■ **Текст**:
++++++++++
Но какая же эта злоба дня?
Побольше прав, больше свободы, расширенья политических полномочий общества, – вот та злоба дня, вот то чудесное лечение, которое должны со дня на день из общества, коего сановники и генералы, публично аплодировали вчера оправданной Засулич, и коего низшие слои воспитали Дубровиных и Соловьевых, создать сегодня общество великих граждан и честных патриотов.
Какая насмешка, какая глубоко грустная ирония.
Впрочем, опять-таки, увы, последовательная.
Лет двадцать назад, когда мы вступили из периода тихого подпольного растлевания нашего общества в период острого его раздражения путем прокламаций и брошюр, с одной стороны, и поджогов и беспорядков в учебной области, с другой стороны, мы кричали: нужны какие-то реформы, и все пойдет как по маслу: явились реформы; но к сожалению, они нисколько не притупили ни деятельности нигилистов, ни восприимчивости общества ко всему, что имело характер острого либерального, хотя и растлевающего влияния. Пропаганда нигилизма стала расширяться. Агентами его стали являться уже целые учреждения: здесь реальная школа, там земская учительская школа, и разные педагогические общества в самом Петербурге. Печать петербургская все эти явления величала общим именем признаков прогресса, при малейшем намеке на вредное влияние того или другого учреждения закидывала грязью намекающих и брала все рассадники нигилятины под особое свое покровительство, не дозволяя никому ниоткуда возбуждать даже вопроса: не слишком ли безобразно то или другое явление прогресса?
Итак, мы дожили до третьего периода, наступившего тотчас после войны. Третий период явился периодом действий в России нигилистической ассоциации. Начались регулярные издания журналов, учредились тайные сборы, тайные суды и начались выстрелы. В числе деятелей явились, как нарочно, ученики именно тех либерально-прогрессивных педагогических заведений, про вредное направление коих начали было раздаваться голоса, но которые благодаря легкомыслию, как я сказал, пользовались особенным почетом и покровительством у либеральной петербургской печати...
Тогда последовательные в своей односторонности общество и печать в Петербурге испугались как будто не своего состояния умственного, порождающего все эти явления, но выстрелов, и заговорили о необходимости усиления полицейских мер.
Усилили полицейские меры.
++++++++++
■ **Задание**: Продолжите приведённый выше текст о нигилизме и петербургской печати с того места, где он заканчивается.

[Записи из источника данных]
++++++++++
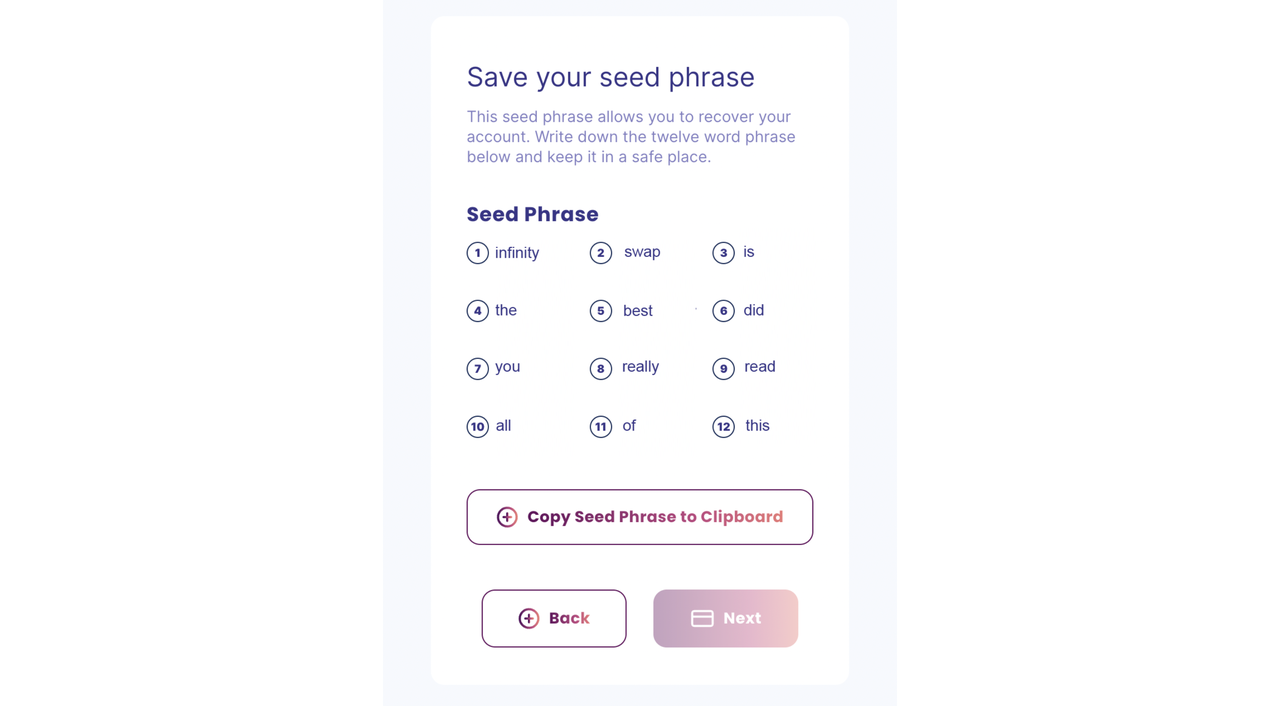Screen dimensions: 1280x706
Task: Proceed with the Next button
Action: (x=726, y=619)
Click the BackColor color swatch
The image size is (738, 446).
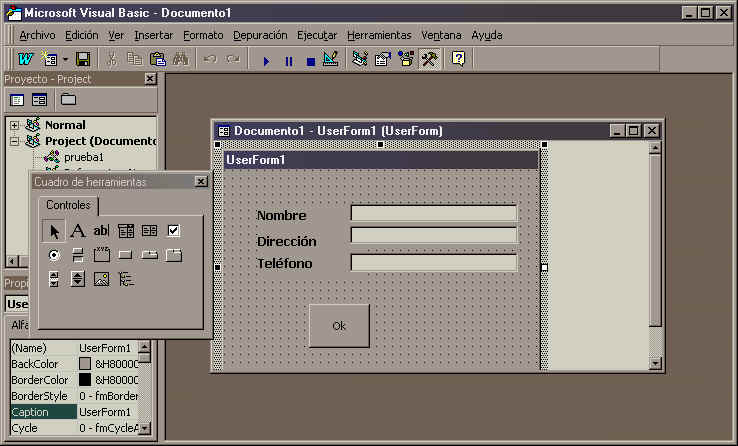click(85, 364)
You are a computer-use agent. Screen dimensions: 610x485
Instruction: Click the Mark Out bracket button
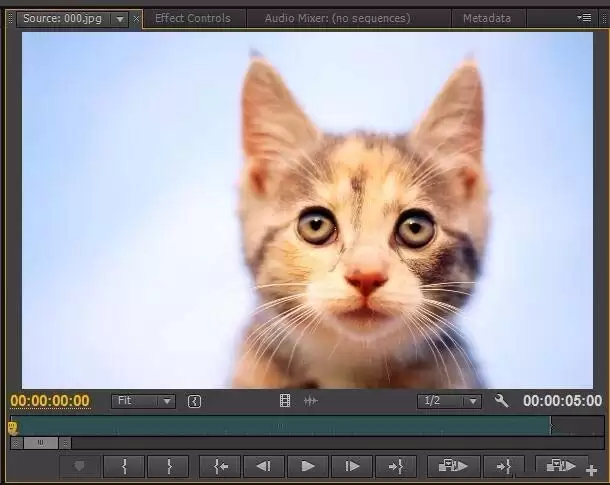[x=168, y=466]
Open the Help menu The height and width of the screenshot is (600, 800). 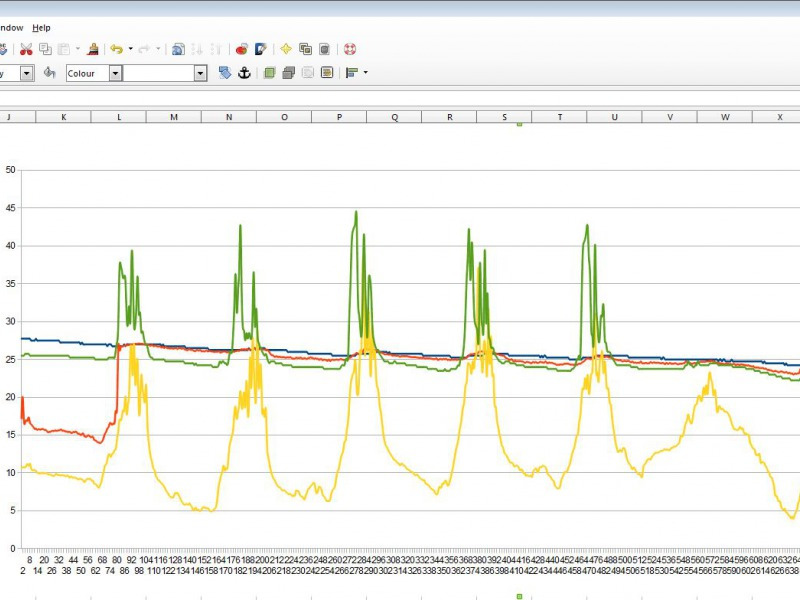(x=41, y=28)
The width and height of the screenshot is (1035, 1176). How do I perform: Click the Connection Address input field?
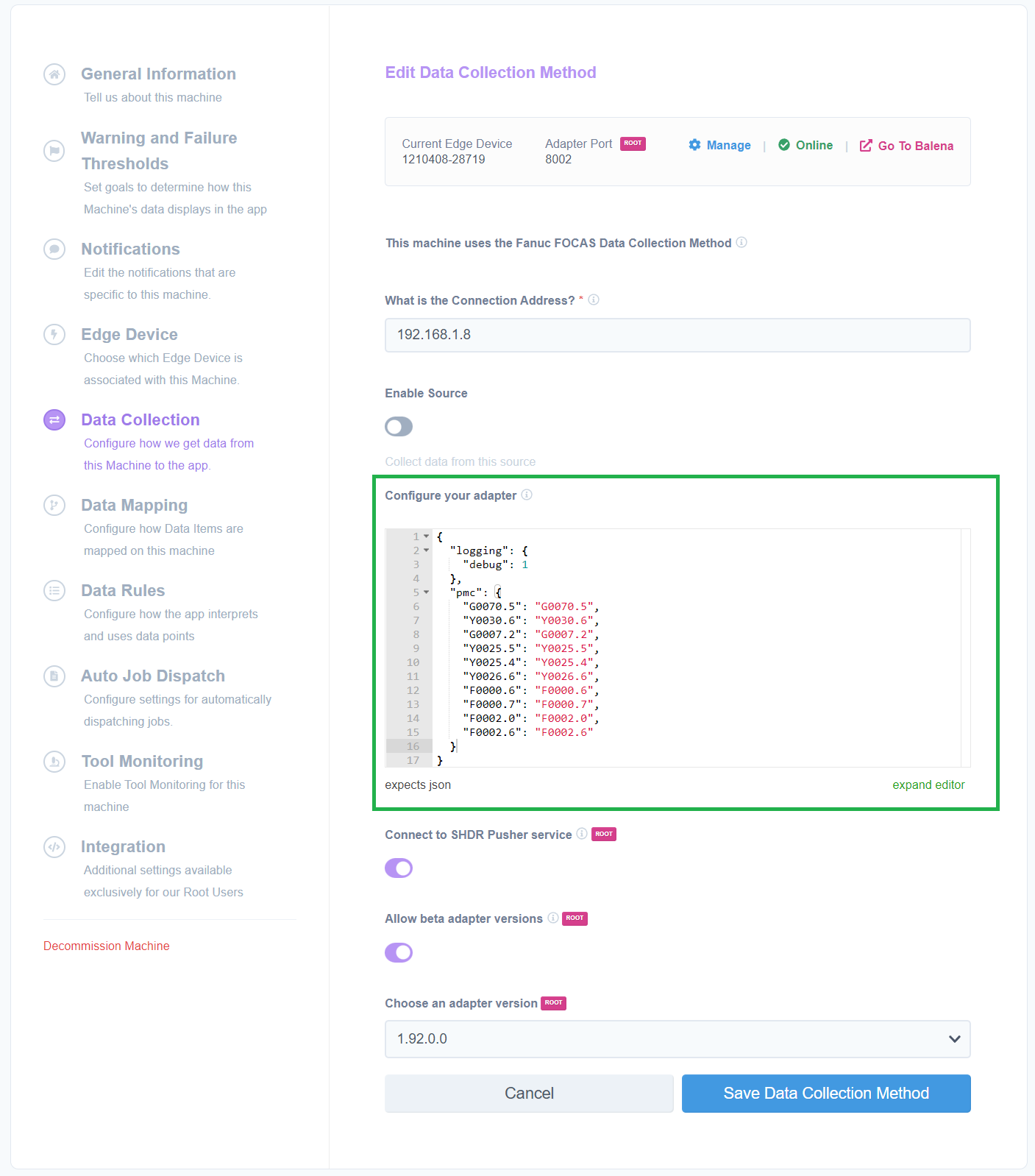coord(677,335)
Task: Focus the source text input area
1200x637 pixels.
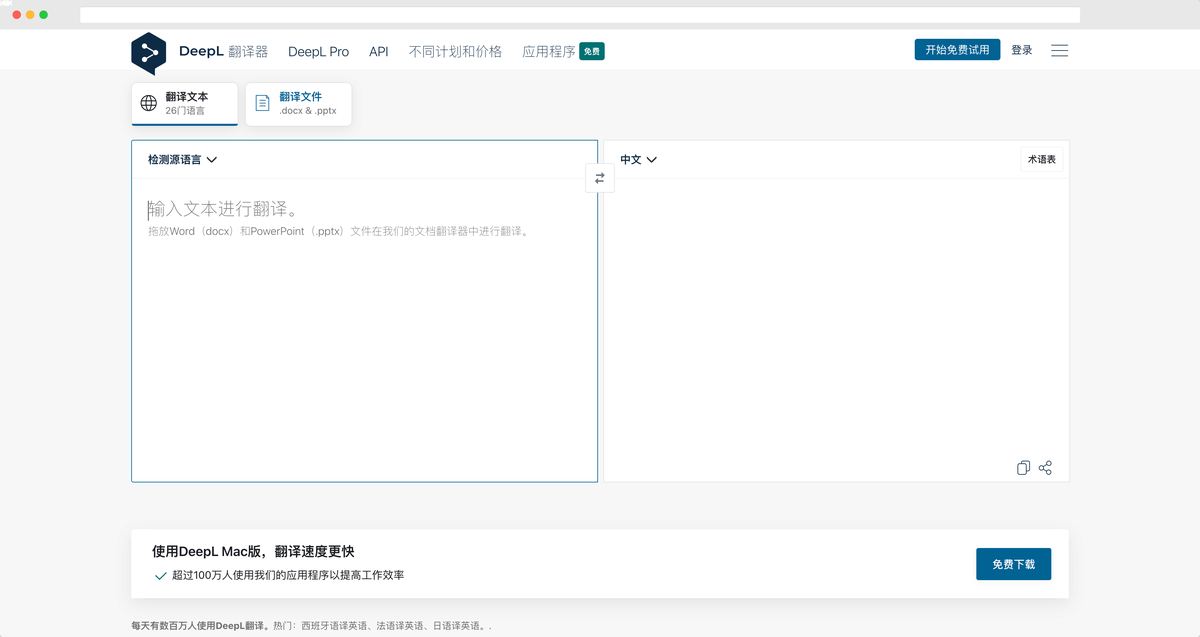Action: coord(364,330)
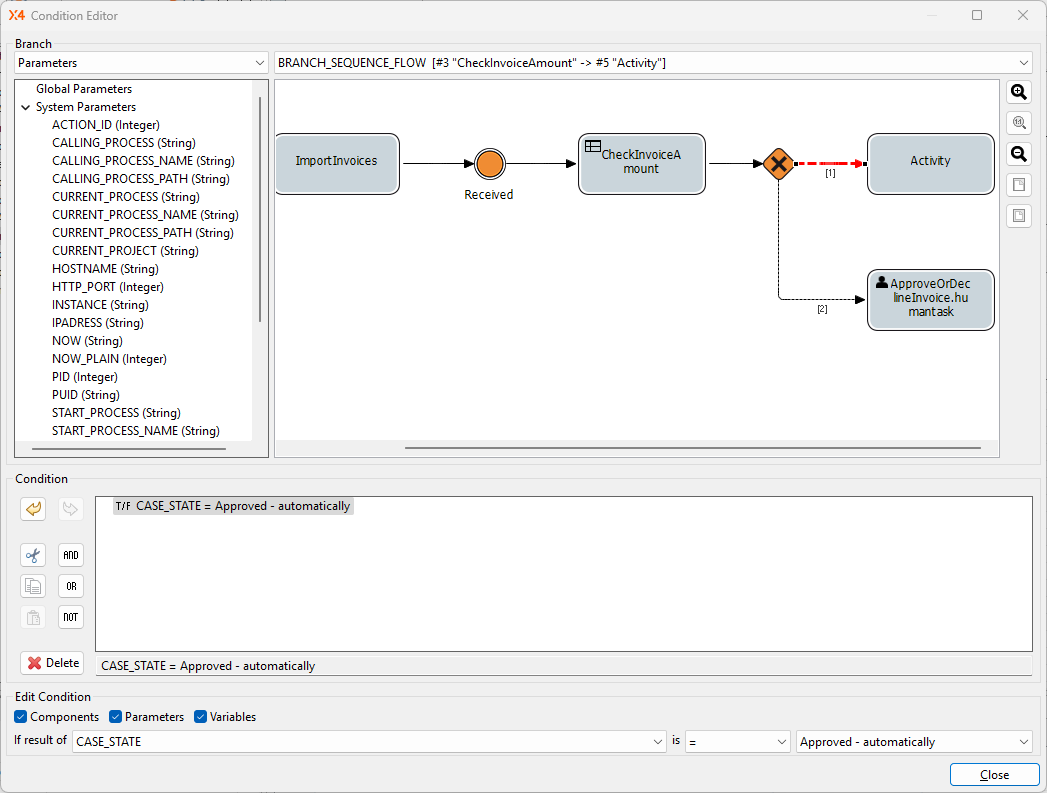Insert an OR operator
Screen dimensions: 1047x793
pyautogui.click(x=70, y=586)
++++++++++
■ **Ваш ответ**:
Общество успокоилось; умственная интеллигентная Россия выздоровела, ура, теперь надо думать о радикальном лечении всех зол в обществе, о новых либеральных реформах, – в них все спасение. Меры полицейские и два-три назначения высших административных лиц разом-де прекратили действия нигилистов. Радикальные либеральные реформы также чудесно прекратят и исцелят государственные и общественные недуги России?
Но верит ли в этом самом обществе, в этой самой печати кто-нибудь в правду этих мыслей и этих лечений, и в действительную зависимость судьбы и спасения России от той или другой реформы, – это другой вопрос.
Никто не верит, а все говорят: да, в реформах спасенье; не верят, а говорят все-таки, и говорят потому, что лгут, а лгут потому, что нужно лгать, а нужно лгать потому, что изолгались уже совсем, назад идти нельзя, от правды ушли уже слишком далеко...
И давай лгать... А что от этого вранья все усиливается сумбур и хаос мысли, усугубляется нравственное растление, сбивается с толку молодое поколение, и общественная деятельность в России страшно терпит от расшатанных и людей, и основ, – какое дело лгущим руководителям общества...
Вот это-то и составляет серьезную сторону нынешней умственной жизни петербургской России.
Но одна есть светлая сторона в этом мрачном хаосе.
Вранье либералов и выстрелы нигилистов – в Петербурге, в Киеве, или в Одессе, или в Харькове, ничего общего не имеют с Россией. Это все действия петербургской России.
А русская Россия живет поныне, как жила 30 лет назад, веруя в Бога, уважая семью, себя, свое отечество, и благоговейно чтя своего монарха Русского царя.
Петербург ведь не Россия, и Россия не Петербург!